Family: Another Option
One of my high school friends calls it the "Harvard complex"--the idea that, because we're at Harvard we must "amount to something" and be "important." What puzzles my high school friend and me is why this complex is so focused on careers. In one of my lectures last week, a professor asked us if we saw anybody here present the idea of a family as a real option after graduation. And I really don't think we do, or at least I have yet to meet someone who does.
It is not good enough that we become great Moms or Dads. We are surrounded by pressure to earn six-figure salaries and hold prestigious titles. We feel that we must succeed in one particular way, and there's something not quite right with just being someone's spouse or parent. Marriage and children--having a family--is seen as something to be put off or avoided, as a hindrance that will prevent us from achieving success.
A couple of weeks ago, my friends were telling me they need to do well in their classes in order to get a "good" career in investment banking or consulting. Are those really the only places where good careers exist? And even beyond that, do we really need a career? What about just having a job? What about pouring all of our energy and talent into our home rather than our office?
Too often it is taken for granted that "success" means beating others to the top of our chosen field--seldom, if ever, is success seen as raising good kids. My friends outlined, step-by-step, how they wanted their lives to proceed after graduation. None included a family in that picture. That shocked me. I grew up believing the most important thing any two people can do is raise children. As a friend recently put it, "to love is to live," and what better way to love than to raise children?
Last weekend, a friend and I had dinner with a couple of guys who have lived their entire lives in the North End. They have been best friends for 30 years. It was a great dinner--pizza at Regina's--but what really made me think was a comment my friend made as we rode the Red Line back to Harvard Square. She told me that what was so special about the evening was that they didn't see us as Harvard students. They weren't intimidated by us and didn't treat us as if we were somehow different. They weren't impressed by our education or the trajectory it throws us in. Instead, they saw us, she said, as "real people."
That's what we are, real people. We don't have to be a partner in a firm or save the world from anything. We can graduate, get a job, get married and have kids--and we won't be failures. And in no way does this detract from the fact that we are still a part of this institution and are here to make what we choose of the many lessons Harvard has to offer. If anything, it reinforces it.

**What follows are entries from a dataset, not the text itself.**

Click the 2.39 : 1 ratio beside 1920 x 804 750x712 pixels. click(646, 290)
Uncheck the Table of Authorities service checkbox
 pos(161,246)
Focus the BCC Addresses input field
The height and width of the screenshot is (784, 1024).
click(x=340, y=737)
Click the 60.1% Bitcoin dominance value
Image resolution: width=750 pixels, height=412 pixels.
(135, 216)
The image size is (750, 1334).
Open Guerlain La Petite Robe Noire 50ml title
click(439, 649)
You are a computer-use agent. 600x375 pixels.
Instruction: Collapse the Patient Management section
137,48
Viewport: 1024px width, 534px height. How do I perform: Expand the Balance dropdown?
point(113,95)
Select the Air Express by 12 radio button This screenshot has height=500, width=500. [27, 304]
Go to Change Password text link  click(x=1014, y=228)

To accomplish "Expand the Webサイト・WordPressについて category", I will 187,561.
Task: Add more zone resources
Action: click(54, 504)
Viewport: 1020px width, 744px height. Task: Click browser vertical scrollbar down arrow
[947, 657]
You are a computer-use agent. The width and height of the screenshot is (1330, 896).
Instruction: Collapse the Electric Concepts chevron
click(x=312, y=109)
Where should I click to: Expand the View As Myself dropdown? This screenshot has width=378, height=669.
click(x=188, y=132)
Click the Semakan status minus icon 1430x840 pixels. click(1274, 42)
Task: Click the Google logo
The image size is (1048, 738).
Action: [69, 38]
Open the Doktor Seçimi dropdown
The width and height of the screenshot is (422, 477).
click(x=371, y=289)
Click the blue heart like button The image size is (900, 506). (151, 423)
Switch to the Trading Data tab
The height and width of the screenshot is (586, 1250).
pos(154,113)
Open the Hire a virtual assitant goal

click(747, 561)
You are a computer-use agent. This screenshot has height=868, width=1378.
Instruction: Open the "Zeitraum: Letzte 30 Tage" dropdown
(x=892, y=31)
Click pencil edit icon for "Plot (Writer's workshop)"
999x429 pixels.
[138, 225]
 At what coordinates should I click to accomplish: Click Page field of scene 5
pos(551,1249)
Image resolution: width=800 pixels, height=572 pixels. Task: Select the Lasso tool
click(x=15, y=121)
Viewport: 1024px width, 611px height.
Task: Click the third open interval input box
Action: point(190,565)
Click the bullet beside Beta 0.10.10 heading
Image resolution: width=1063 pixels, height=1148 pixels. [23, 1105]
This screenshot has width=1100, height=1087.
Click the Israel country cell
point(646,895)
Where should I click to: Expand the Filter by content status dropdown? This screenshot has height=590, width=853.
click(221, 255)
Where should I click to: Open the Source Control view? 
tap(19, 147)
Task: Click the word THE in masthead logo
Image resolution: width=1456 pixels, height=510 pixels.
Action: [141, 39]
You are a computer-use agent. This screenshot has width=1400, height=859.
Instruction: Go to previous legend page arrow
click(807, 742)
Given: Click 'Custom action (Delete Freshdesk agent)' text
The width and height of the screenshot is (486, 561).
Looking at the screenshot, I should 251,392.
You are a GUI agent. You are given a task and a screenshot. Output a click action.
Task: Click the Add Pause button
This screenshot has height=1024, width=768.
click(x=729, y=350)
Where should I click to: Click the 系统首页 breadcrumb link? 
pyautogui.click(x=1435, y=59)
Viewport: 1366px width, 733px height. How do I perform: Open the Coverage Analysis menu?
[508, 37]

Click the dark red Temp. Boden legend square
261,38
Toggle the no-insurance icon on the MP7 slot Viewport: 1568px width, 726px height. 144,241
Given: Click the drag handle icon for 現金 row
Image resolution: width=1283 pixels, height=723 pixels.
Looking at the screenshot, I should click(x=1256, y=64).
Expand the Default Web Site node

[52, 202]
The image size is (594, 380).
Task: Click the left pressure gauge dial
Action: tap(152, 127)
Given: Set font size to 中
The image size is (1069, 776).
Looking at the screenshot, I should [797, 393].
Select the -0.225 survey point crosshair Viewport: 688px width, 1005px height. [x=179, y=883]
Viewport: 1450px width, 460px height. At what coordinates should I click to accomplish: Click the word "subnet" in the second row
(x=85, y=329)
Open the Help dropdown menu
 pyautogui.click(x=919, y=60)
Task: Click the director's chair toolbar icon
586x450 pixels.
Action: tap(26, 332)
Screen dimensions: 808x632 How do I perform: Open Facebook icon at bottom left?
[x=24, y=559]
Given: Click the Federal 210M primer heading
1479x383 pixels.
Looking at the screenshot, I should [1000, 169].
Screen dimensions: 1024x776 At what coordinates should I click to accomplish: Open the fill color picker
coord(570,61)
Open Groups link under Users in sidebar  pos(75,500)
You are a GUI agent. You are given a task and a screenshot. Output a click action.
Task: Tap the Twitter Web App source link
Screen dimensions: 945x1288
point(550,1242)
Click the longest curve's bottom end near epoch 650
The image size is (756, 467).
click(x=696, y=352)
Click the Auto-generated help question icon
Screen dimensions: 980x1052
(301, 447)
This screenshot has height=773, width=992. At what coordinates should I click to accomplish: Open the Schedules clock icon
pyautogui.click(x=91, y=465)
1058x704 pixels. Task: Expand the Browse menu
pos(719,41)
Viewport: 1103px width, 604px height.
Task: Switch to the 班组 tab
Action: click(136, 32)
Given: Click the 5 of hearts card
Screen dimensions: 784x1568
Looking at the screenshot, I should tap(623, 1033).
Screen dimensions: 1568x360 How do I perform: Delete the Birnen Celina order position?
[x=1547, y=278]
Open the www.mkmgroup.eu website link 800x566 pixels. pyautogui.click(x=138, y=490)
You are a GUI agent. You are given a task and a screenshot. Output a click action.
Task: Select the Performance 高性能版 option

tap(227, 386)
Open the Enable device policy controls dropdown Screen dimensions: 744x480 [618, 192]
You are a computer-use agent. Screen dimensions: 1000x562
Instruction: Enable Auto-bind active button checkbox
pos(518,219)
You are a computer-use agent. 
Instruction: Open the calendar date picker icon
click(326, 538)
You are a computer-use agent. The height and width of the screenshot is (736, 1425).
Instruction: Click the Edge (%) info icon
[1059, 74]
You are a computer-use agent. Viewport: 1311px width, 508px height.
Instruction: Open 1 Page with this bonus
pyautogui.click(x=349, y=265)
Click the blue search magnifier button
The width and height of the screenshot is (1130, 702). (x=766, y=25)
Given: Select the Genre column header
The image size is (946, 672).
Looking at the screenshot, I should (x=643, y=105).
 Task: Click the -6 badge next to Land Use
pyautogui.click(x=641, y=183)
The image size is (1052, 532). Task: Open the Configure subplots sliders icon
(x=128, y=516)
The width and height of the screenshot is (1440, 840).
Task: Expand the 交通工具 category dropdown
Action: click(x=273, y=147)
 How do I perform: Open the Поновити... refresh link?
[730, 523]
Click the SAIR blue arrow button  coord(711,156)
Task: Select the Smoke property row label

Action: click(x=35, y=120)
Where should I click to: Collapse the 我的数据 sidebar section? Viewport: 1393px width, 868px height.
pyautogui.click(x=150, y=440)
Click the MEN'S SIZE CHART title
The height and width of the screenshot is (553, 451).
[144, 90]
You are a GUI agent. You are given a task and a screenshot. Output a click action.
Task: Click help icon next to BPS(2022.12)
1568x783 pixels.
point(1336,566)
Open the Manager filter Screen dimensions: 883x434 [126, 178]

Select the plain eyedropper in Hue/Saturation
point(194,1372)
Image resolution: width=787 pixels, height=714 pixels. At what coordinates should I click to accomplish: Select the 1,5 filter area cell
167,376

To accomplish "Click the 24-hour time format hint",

True, having a career and a good family are not mutually exclusive--many people have both. But having both involves sacrifice in career and family. Like any life decision, it is, in the end, a question of priorities. Why choose the career? Is it because we really want it or is it because we feel it is what we should do? People at Harvard tell us over and over again that we should do what we love. What troubles me is so few of us here ever include having a family as an option.
I may be wrong, and indeed I hope I am. By no means do I feel Harvard students are cold and heartless individuals with no use for the family. Nor am I saying that there should be no investment bankers, lawyers or doctors in this world.
What I am saying is that those careers aren't our only options. It really is okay to have a job instead of a career, to center one's life on the home instead of the office. Some would say this is a waste of a Harvard education--in fact, some already have. But I don't think it is a waste for the main beneficiaries of my Harvard education to be my kids. Nor do I think that those who do devote their lives to their kids, like my own parents, are failures. One of the greatest things we can give to the world is our children. Just don't forget that, Harvard.
Matthew S. Vogel '01 is a sociology concentrator in Kirkland House.